Figure 8: Mean localization error and confidence levels of 95% over 50 Monte Carlo runs of PF and scPF algorithms using different measurement noise levels.

It is worth mentioning that the proposed scPF is very promising since good localization results were found using a very simple process model and using a limited number of detected landmarks for constraints design. To make the roles of the designed constraints on the proposed approach clearer, we presented in Fig. 4 (c) the sum of the constraints values (two landmarks constraints together with the road and speed constraints) for a specific time step on the testing route (Fig. 4 (c) should be compared with Fig. 4 (b)). Coordinates that do not violate the constraints have dark blue colors whereas coordinates with yellow color strongly violate one or more constraints. Thus, the constraints add supplementary information to help the PF algorithm predict the vehicle localization basing on the previous system states.

Figure 9: Localization error of scPF for each time step on the Ring Road testing route.

Figure 9 presents the localization error for each time step of the shuttle bus trajectory predicted by the scPF (  m). Some predicted localization values are also shown in Fig. 4 (d). The mean error of this specific run of the scPF was 0.98 m and the median error was 0.73 m. In general, lower errors were found in frames with more landmark constraints (more poles detected), as expected. On the other hand, higher errors were achieved when no poles were detected, in these situations the localization approach relies only on the process and observation models. Since both models have high associated uncertainties due to their simplicity or measurement errors, the predicted localization error is higher.

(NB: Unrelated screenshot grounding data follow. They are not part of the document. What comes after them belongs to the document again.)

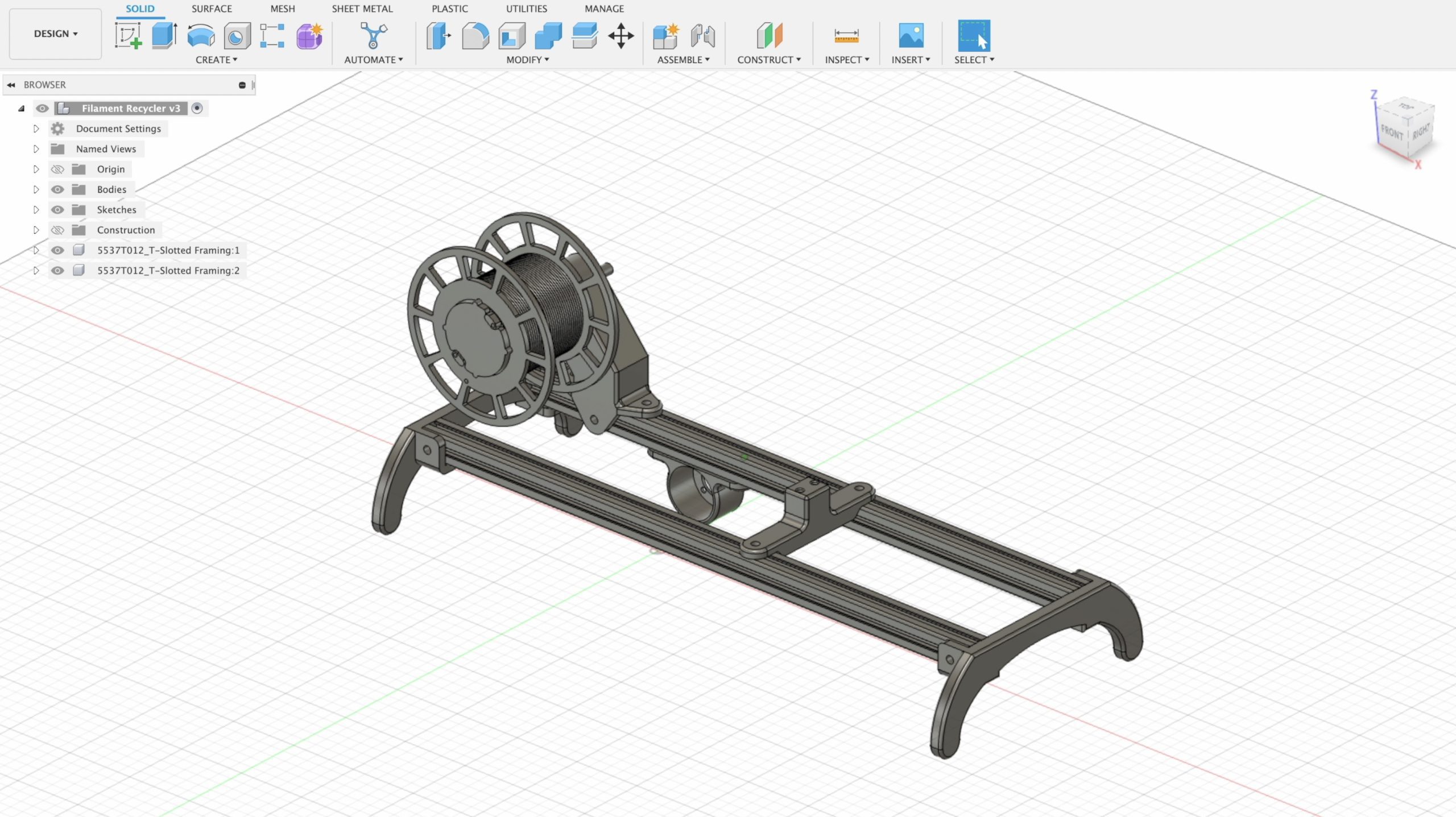Click the Create Sketch icon

(128, 36)
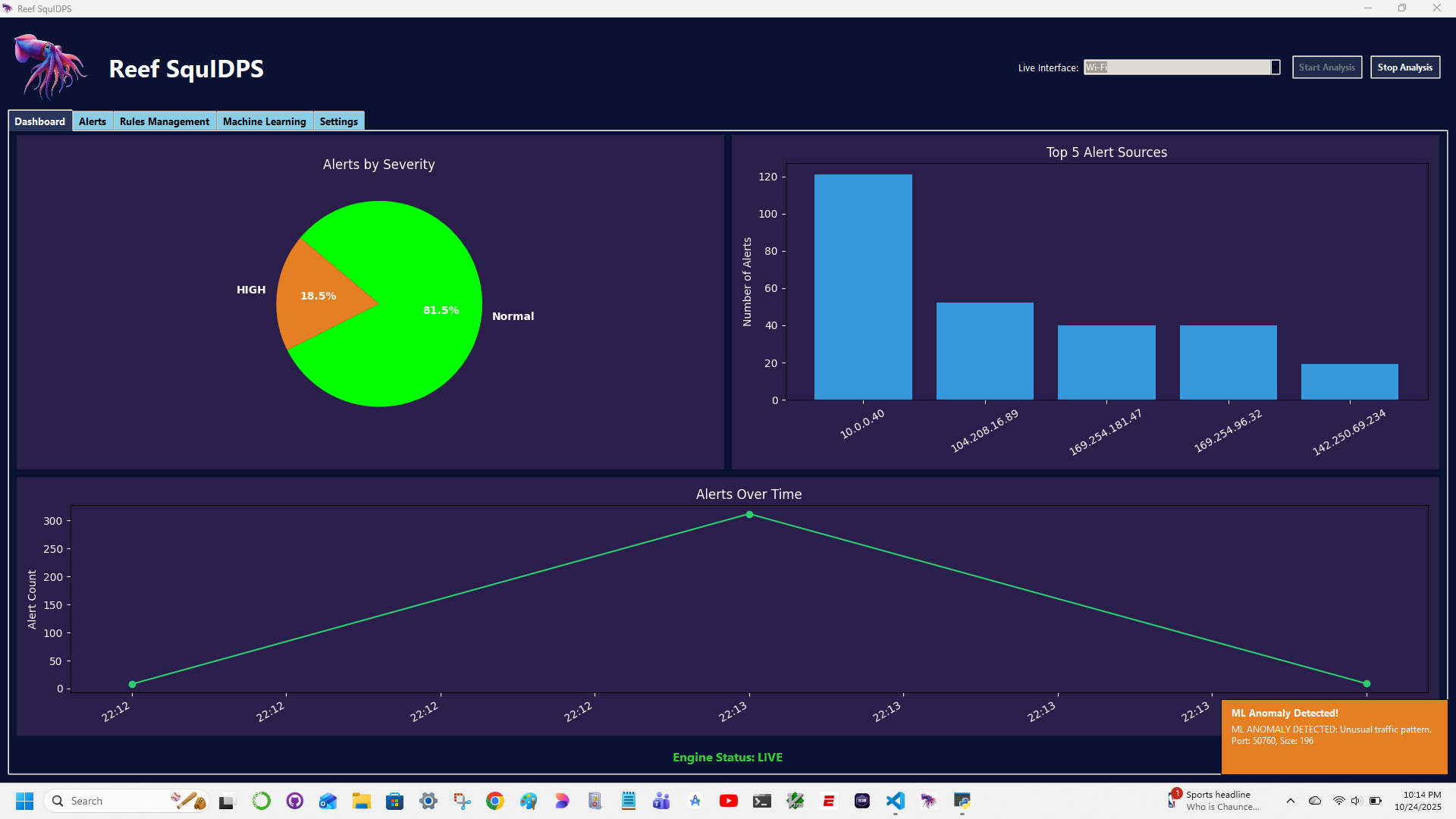This screenshot has width=1456, height=819.
Task: Open the Windows Terminal taskbar icon
Action: click(x=762, y=800)
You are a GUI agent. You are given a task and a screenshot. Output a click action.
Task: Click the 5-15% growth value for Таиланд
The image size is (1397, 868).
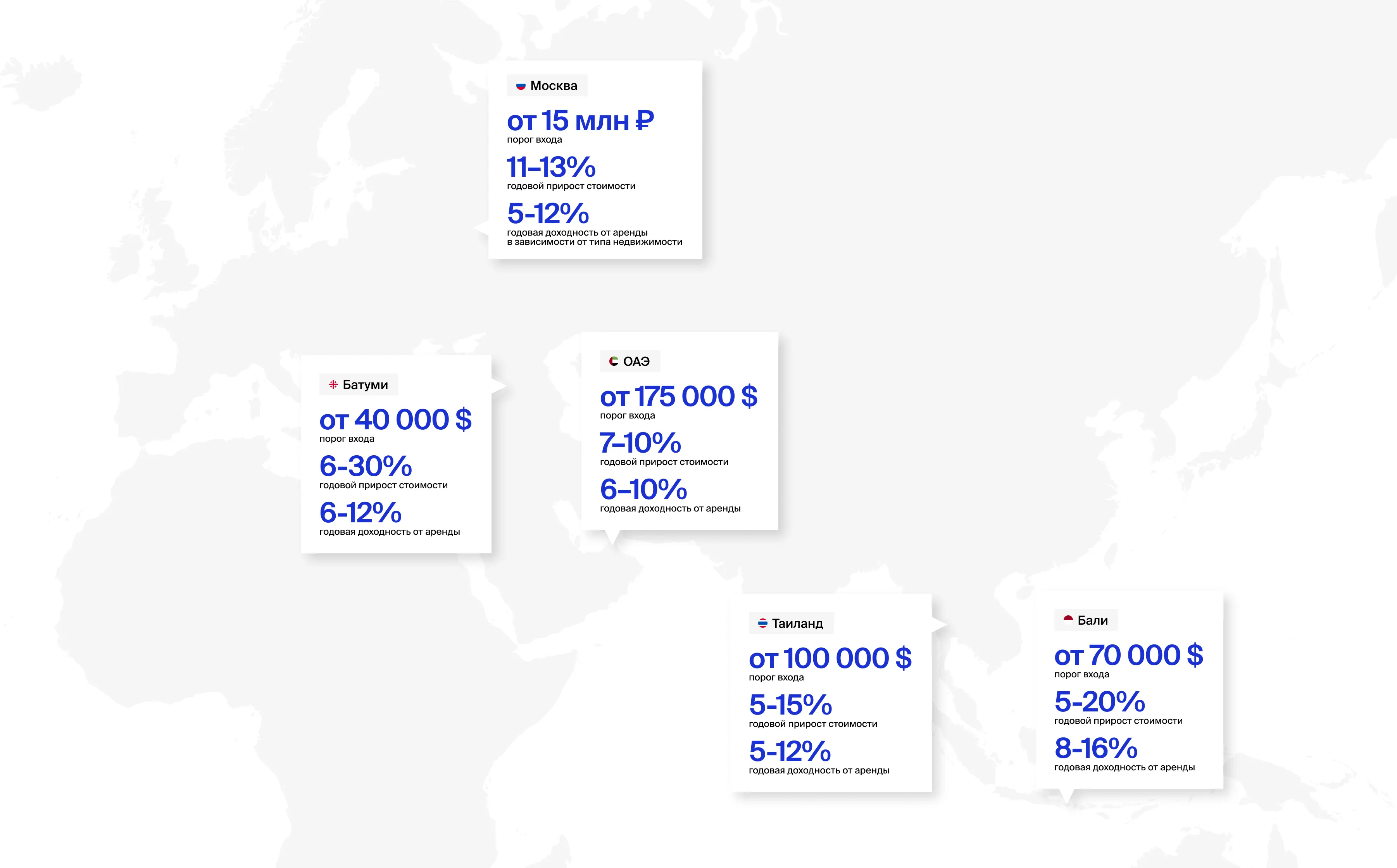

Figure 10: Sensor coordinate frames as well as the position vectors including the static translation between the GPS frame {A} and the LiDAR frame {V}, and the position vector of the GPS frame {A} and the feature point of interest P in the fixed local reference frame {R}.

Besides, it is worth mentioning that obtaining pole locations directly from mapping software such as Google Maps is subjected to uncertainties, which might have also worsened our algorithm performance in some frames. In order to overcome this shortcoming, an approach based on LiDAR measurements (if available) may be applied to obtain the position of the poles with respect to the moving LiDAR frame, {V}, and subsequently transform it to a fixed local reference frame, {R}, using a sub decimeter accurate GPS, as presented in Figure 10.

Thus, in order to improve the localization performance we recommend to use more mapped landmarks (for instance, traffic signs), to obtain the landmark location based on a precise method, and to implement a process model that explains the vehicle dynamics in more details.

5 Conclusion

In this paper a generic feature-based localization approach using soft constrained Particle Filter is proposed to enhance autonomous vehicle navigation. Examples of soft constraints based on road location, on landmark-to-vehicle distance prediction and on vehicle maximum speed were provided. The use of soft constraints in this application is very promising since uncertainties are expected to be found, for instance, on road location, landmark position and landmark-to-vehicle distance prediction. Localization error below 1 m was found even in scenarios with very noisy observation GPS data, showing that the proposed approach can be used as an add-on to other navigation approaches is such situations.

Regarding the landmark based constraints, a novel approach was introduced where Gaussian Process Regression models arranged in a Mixture of Experts scheme were obtained to predict the distance between the vehicle and known mapped landmarks. In this way, GPR predicted distance’s mean and variance were both used for soft constraints designing, meaning that the constraints are continuously adapted to each frame. The output variance provides a reliability index to the current constraint to predict the vehicle location in that specific time step, i. e. the greater the variance the less the effect of the constraint. Moreover, in order to improve the vehicle-to-landmark distance prediction, features based on landmark instance-based segmentation were used as GPR inputs.